◆ **HOW TO COMPLETE THIS TASK**:
Look through the data below for the string "icon", and copy every line where it turns up.

[Opening EXERCISE DATA section]

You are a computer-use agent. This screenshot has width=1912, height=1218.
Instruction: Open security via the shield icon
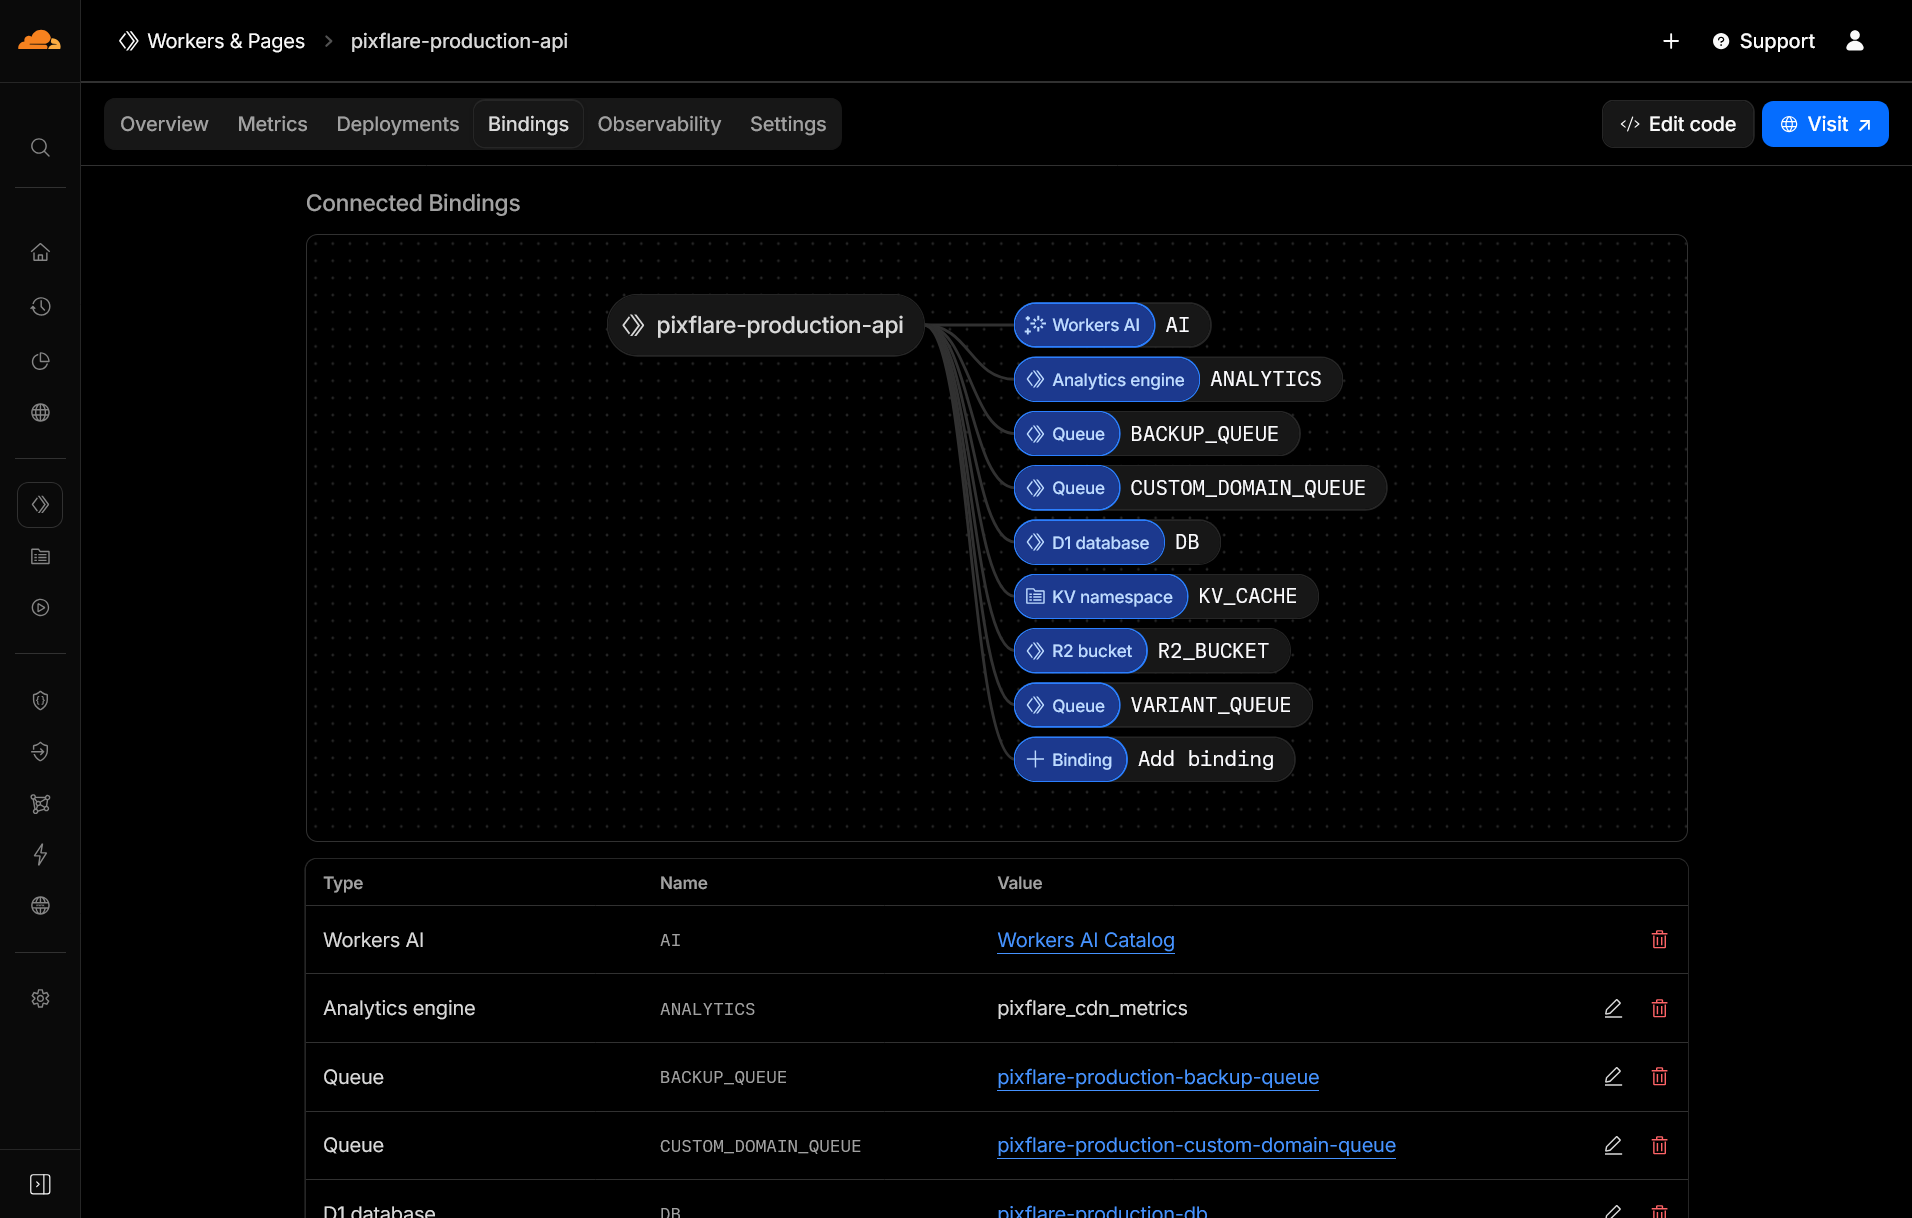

[Closing EXERCISE DATA section]
[Opening EXERCISE DATA section]

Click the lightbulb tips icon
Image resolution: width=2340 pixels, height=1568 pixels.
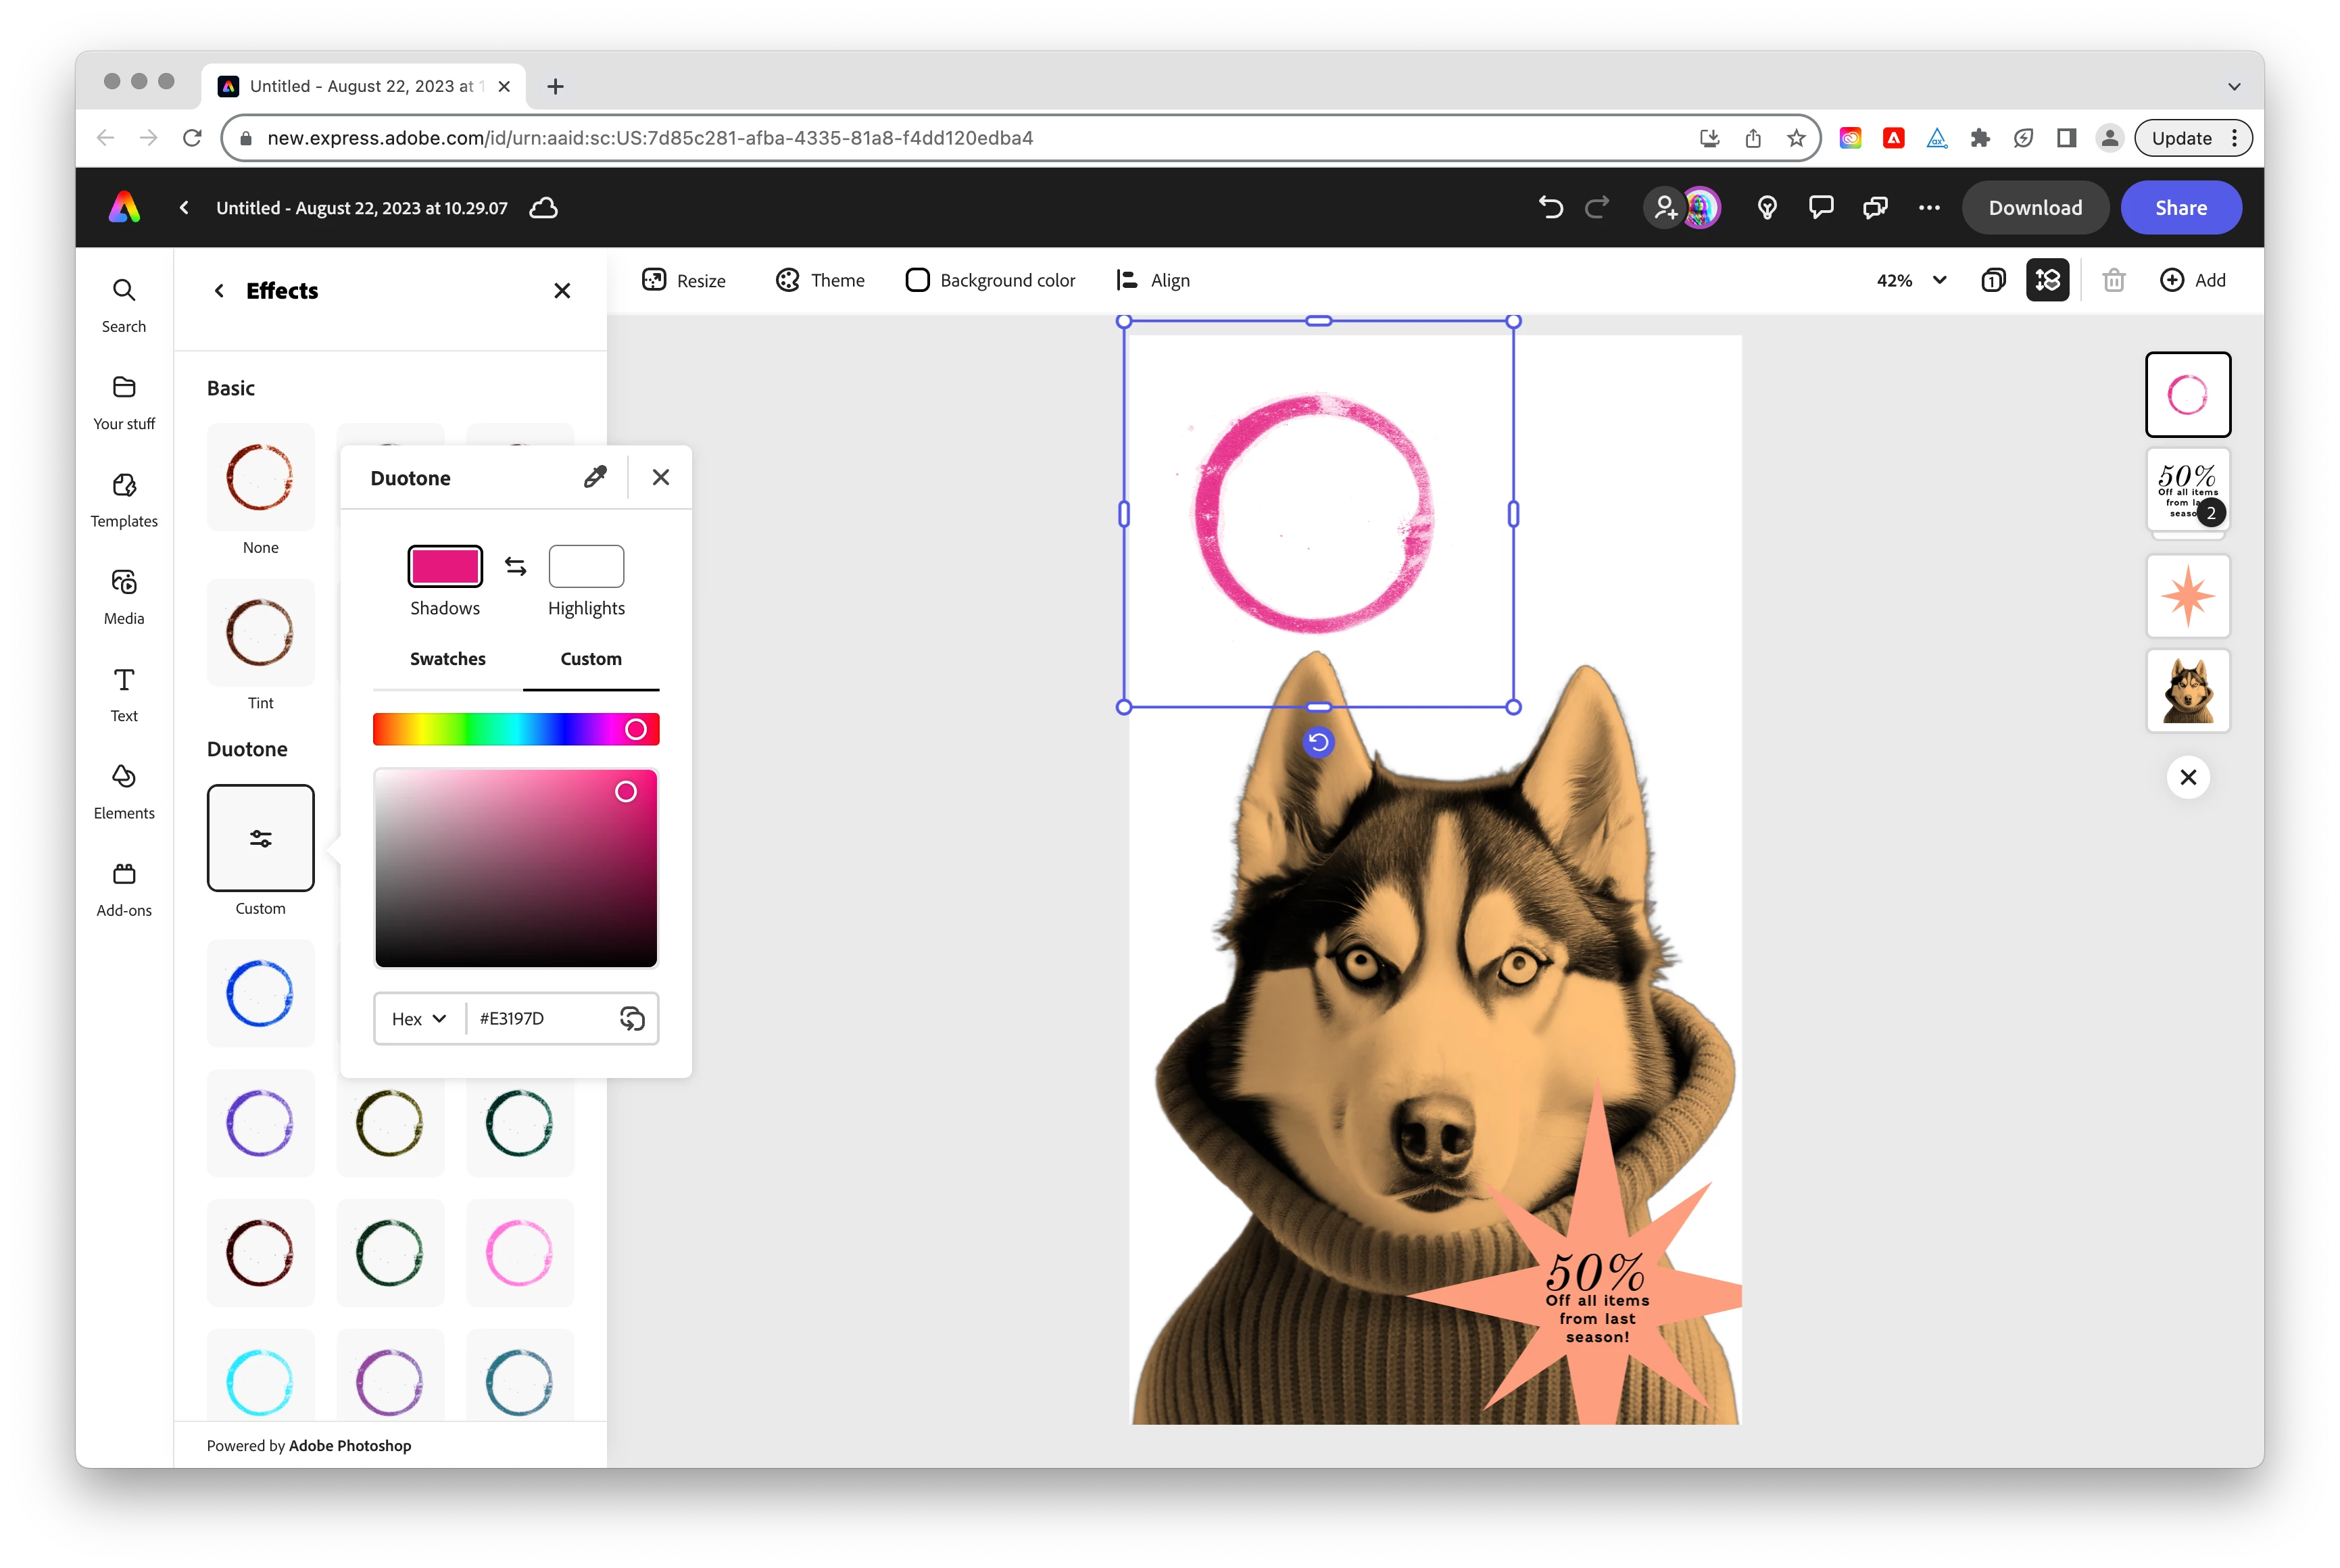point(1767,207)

[Closing EXERCISE DATA section]

◆ **THE ANSWER**:
Instruction: Open security via the shield icon
Click the lightbulb tips icon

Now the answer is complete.